Exercise instructions — Write out the data word for word and omit every picture.

Data extracted from a collection —

☆ ☆ ☆ ☆ ☆

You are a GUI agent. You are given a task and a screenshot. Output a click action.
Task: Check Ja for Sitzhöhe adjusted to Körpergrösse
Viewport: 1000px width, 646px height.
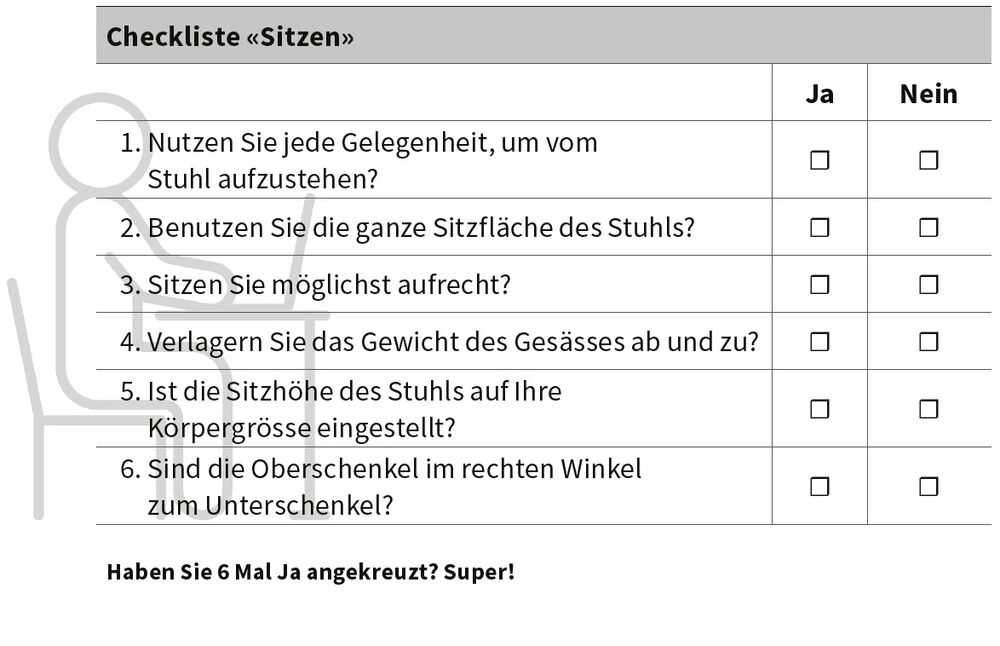point(820,409)
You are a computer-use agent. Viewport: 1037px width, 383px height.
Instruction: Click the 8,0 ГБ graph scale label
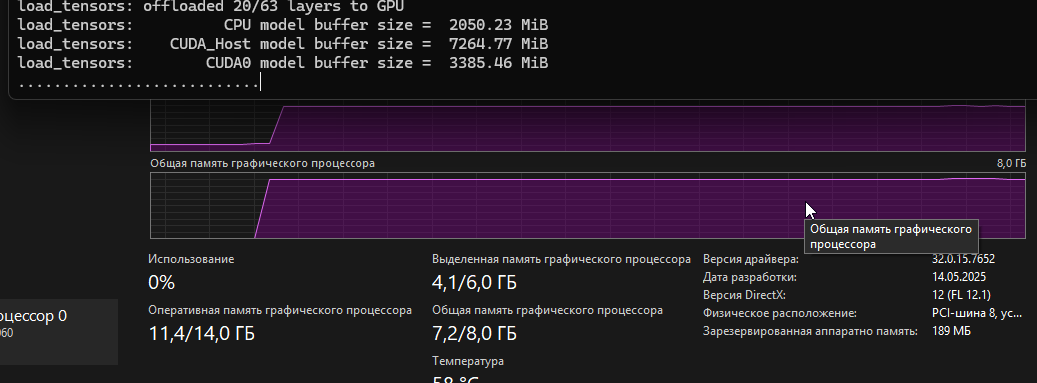pos(1011,163)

☆ ☆ ☆ ☆ ☆

Reply to the task —
You are a GUI agent. You are given a task and a screenshot. Output a click action.
Task: Check Ja for Sitzhöhe adjusted to Körpergrösse
Viewport: 1000px width, 646px height.
point(820,409)
You are a computer-use agent. Viewport: 1037px width, 383px height.
Instruction: Click the 8,0 ГБ graph scale label
pos(1011,163)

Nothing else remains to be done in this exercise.